Directed by: Bernardo Bertolucci


  • John Lone
  • Puyi - Adult
  • Joan Chen
  • Wan Jung
  • Peter O'Toole
  • Reginald 'R. J.' Johnston
  • Ruocheng Ying
  • The Governor
  • Victor Wong
  • Chen Pao Shen
  • Dennis Dun
  • Big Li
  • Ryuichi Sakamoto
  • Amakasu
  • Maggie Han
  • Eastern Jewel
  • Ric Young
  • Interrogator
  • Vivian Wu
  • Wen Hsiu
  • Cary-Hiroyuki Tagawa
  • Chang
  • Jade Go
  • Ar Mo
  • Fumihiko Ikeda
  • Yoshioka
  • Richard Vuu
  • Puyi - 3 Years
  • Tsou Tijger
  • Puyi - 8 Years
  • Tao Wu
  • Puyi - 15 Years
  • Lisa Lu
  • Tzu Hsui
Reviewed on: September 27th, 2012
John Lone as Puyi, The Last Emperor.

John Lone as Puyi, The Last Emperor.

The Last Emperor is the Oscar winning Best Picture of 1987. Bernardo Bertolucci received the Oscar for Best Director as well and this acclaimed motion picture took home another seven golden statuettes at the 60th annual Academy Awards. In epic fashion it tells the true story of Puyi, the last Emperor of China.

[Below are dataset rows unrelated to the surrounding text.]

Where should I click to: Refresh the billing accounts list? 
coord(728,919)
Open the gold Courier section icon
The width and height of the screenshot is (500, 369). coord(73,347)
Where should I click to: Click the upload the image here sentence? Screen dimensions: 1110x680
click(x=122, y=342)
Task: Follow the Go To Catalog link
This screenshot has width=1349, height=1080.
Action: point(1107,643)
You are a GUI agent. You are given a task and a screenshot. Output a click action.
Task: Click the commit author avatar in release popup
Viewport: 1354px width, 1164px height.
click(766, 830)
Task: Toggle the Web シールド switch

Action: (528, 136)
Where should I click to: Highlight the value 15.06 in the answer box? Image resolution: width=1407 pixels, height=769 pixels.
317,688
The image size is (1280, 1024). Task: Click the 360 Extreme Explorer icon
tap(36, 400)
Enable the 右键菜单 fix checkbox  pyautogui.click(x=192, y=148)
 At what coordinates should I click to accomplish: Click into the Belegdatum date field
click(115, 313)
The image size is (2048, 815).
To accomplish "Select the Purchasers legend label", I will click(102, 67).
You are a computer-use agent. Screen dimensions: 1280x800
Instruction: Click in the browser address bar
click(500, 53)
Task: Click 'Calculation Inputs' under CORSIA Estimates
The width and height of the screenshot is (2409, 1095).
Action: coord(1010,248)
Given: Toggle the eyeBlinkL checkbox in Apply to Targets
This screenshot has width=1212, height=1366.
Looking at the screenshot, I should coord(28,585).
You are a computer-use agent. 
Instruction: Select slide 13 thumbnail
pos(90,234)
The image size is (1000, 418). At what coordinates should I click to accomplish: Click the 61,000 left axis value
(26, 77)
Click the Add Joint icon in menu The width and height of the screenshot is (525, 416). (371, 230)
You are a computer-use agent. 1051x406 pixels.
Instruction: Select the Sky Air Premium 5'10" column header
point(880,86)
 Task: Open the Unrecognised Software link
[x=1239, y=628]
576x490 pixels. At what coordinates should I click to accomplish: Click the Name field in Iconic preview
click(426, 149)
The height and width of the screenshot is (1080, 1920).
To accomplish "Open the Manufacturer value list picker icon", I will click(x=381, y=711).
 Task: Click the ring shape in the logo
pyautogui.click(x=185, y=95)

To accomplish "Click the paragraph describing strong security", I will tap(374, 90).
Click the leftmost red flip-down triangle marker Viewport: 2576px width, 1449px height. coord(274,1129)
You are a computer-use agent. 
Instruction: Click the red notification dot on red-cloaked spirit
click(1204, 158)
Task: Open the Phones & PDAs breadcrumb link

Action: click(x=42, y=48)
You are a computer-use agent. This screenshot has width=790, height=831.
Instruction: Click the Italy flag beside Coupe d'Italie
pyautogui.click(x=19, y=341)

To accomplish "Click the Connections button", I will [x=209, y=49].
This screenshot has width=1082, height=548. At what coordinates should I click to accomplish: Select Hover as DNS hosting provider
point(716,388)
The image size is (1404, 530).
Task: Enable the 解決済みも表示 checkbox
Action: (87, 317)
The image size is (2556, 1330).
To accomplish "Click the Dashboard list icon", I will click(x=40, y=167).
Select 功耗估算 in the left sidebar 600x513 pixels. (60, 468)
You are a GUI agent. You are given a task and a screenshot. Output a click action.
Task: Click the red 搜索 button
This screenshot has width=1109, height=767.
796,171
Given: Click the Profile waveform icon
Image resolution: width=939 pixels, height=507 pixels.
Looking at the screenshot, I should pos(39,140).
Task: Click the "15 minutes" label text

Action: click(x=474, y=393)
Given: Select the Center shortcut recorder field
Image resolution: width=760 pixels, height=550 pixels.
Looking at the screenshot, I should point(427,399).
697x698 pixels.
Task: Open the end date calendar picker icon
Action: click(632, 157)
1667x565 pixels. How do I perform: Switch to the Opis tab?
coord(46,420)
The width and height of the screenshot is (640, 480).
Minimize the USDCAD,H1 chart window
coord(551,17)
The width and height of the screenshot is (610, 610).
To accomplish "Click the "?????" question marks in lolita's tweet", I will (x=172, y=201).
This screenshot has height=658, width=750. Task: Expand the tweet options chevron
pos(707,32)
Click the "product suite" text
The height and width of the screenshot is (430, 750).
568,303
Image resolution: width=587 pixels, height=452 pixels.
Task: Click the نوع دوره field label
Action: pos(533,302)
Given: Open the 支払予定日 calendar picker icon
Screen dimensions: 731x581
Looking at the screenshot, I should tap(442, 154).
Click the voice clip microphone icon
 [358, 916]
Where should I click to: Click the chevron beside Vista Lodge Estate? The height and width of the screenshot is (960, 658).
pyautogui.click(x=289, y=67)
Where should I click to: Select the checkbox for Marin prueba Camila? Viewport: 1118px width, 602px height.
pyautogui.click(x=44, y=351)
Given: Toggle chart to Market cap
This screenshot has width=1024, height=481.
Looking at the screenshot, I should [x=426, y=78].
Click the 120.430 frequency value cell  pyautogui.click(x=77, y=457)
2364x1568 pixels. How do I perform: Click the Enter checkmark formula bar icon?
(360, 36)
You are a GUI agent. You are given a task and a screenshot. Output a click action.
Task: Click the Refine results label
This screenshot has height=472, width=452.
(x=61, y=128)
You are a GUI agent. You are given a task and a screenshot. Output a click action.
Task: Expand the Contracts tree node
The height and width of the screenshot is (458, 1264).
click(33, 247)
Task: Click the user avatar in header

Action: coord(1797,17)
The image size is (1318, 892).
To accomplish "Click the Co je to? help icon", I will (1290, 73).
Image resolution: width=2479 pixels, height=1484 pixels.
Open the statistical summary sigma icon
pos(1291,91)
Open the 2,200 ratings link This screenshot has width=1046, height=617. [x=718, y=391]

The movie opens in 1950. Puyi is now a political prisoner in The People's Republic of China having spent the last five years imprisoned by the Soviets after the fall of Japan ended WWII. Through flashbacks we see Puyi's life unfold from the time he ascended to the throne of China as a very young boy up until his imprisonment and eventually to his death in 1967 after living for many years as a forgotten peasant farmer. It is a beautifully wrought and fascinating story.

Although this movie deserved all the awards bestowed upon it I'm surprised it didn't garner a single acting nomination. John Lone gives a haunted performance as the grownup Puyi. He conveys all of the sadness of this incredibly lonely man. Peter O'Toole likewise deserved a Supporting Actor nomination for playing Puyi's English tutor.

Although surrounded by opulence Puyi grew up sequestered behind the walls of Beijing's Forbidden City and raised by eunuchs. He had no friends to play with and was never allowed to venture beyond the walls of his palace grounds/prison. The scenes of Puyi as a young boy are some of the most interesting. None of the eunuchs are allowed to say no to the Emperor who, not surprisingly, behaves like a spoiled brat.

All of the previous Emperors' surviving concubines live in The Forbidden City. Puyi has access to them all once he comes of age. To make sure they are faithful to the Emperor no other penis is allowed inside the Forbidden City after dark. Hence the eunuchs. Puyi is married to a beautiful woman and is given his very own concubine on the side. In one scene he plays a sexual game with them both under the covers in bed while explaining that he used to play this same game with the eunuchs when he was younger.

Eventually the outside world of the 20th Century disrupts the centuries long traditions of The Forbidden City and Puyi finds himself dealing with a society he doesn't really understand. He suffers the whims of fate and becomes a political prisoner.

Bertolucci was granted permission to film in the actual Forbidden City, which dates back to the early 15th Century. The look of the movie is gorgeous and authentic. It is a sweeping story filled with grandeur and a sense of history colliding with the modern world. It tells of the ending of one of the world's oldest dynasties but it unfolds as the personal tale of one man's incredible life. A powerful, informative and very moving motion picture.